There is, in short, absolutely no good reason to use “Euro-American” over “Western”, and there are many reasons not to use it. Everything that’s wrong with “Western” as a term is even more wrong with “Euro-American”. I hope that someone will eventually come up with a brilliant alternative term that is actually superior to “Western”, and then I will be happy to embrace that. But the worthless “Euro-American” sure isn’t it. Let us banish “Euro-American” from our philosophical vocabularies. It should never have been there.
Donna Brown said:
I haven’t run across “Euro-American” as a substitute for “Western.” As you point out, that substitution makes no sense. I have used the term “Euro-American” in academic writing, but to mean “white American” only. However, “white” seems to be THE term now, so now I use it. That leaves “Euro-American” entirely out of consideration. As a Canadian, I would not certainly not consider “Euro-American” to apply to me even though I am white. I have also never called myself “white Canadian” but I guess that would apply; it isn’t a typical formulation, though, in Canada… Pushed to go beyond identifying as merely “Canadian” I would, like you, normally resort to “English Canadian,” a linguistic, not ethnic or racial category; it makes sense in Canada because the dominant Canadian split for a long time was English versus French. Nowadays, as you know, white Canadians are grouped under the term “settler” with other non-indigenous Canadians… again not a very precise term: for example, my ancestors were not settlers but, in my grandfather’s case, a forced-to-come, indentured “home child,” and in the others were later immigrants … We seem to lack good terms in Canada so perhaps you need to write a blog on your home country!!
Amod Lele said:
I think you already have an answer right there when you refer to “other non-indigenous Canadians”! When the need is to refer to people who are not indigenous, there’s a perfectly precise and easily understandable term for them, and it is… “non-indigenous”. Just as we can easily refer to people who are not white as “non-white”.

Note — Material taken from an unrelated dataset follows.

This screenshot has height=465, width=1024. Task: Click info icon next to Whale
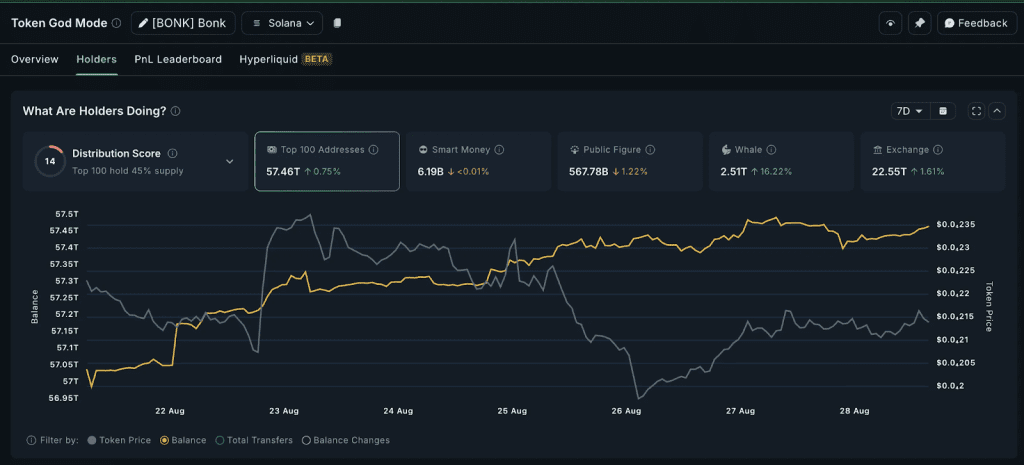[x=772, y=150]
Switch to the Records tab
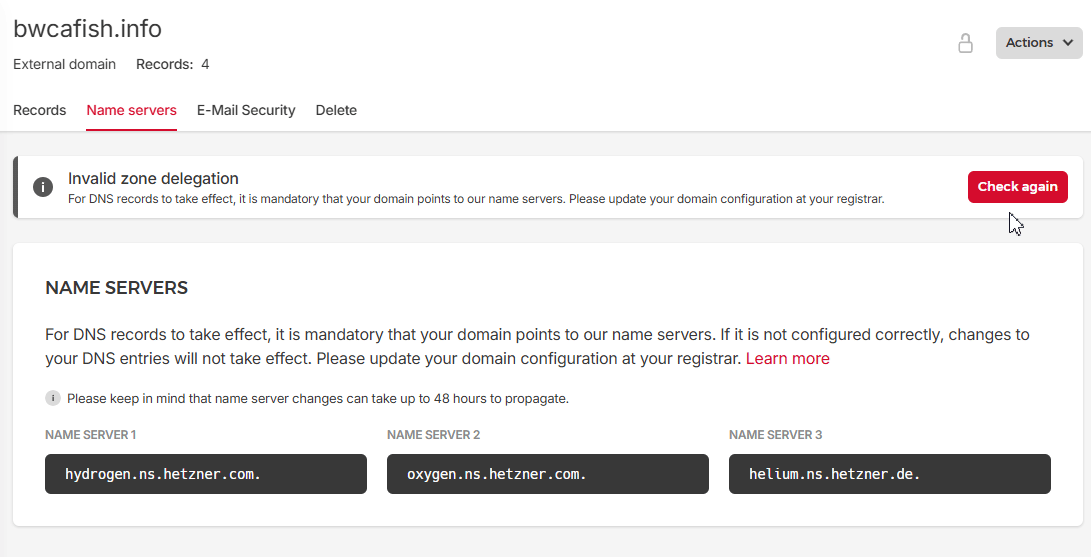The width and height of the screenshot is (1091, 557). (x=40, y=110)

For some reason, the latest fashion tells us there’s somehow something wrong with referring to people as “non-“. I sometimes hear people say “we don’t want to be defined by what we’re not”, but I have bad news for them. “People of colour” and “settler” define people by what they’re not even MORE than “non-white” and “non-indigenous” do – because in their attempt to prettify and euphemize, they make it sound as if non-white or non-indigenous people have something in common other than being non-white or non-indigenous, whether or not we actually do. If anyone needs to use a term that groups together all the people who are not in any given category, then the ship of defining people by what they’re not has already sailed; they need to suck it up and use “non-“. Attempts to pretend otherwise by making up a different term just insult the intelligence of every party to the conversation.

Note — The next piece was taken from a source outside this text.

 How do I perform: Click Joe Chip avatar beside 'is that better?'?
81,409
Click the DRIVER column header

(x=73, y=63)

… that’s my rant for the day.
LouisNC said:
I would be fascinated to see your reaction to J.J. McCullough’s analysis of the “Americanness” of Canadian culture. I’m not sure if he published it in written form, but he did talk about it on his YouTube channel. As I am unsure if posting links in the comments is frowned upon, I will give you the name of the video instead:
Why I don’t say “North American” (or: what is Canadian culture?)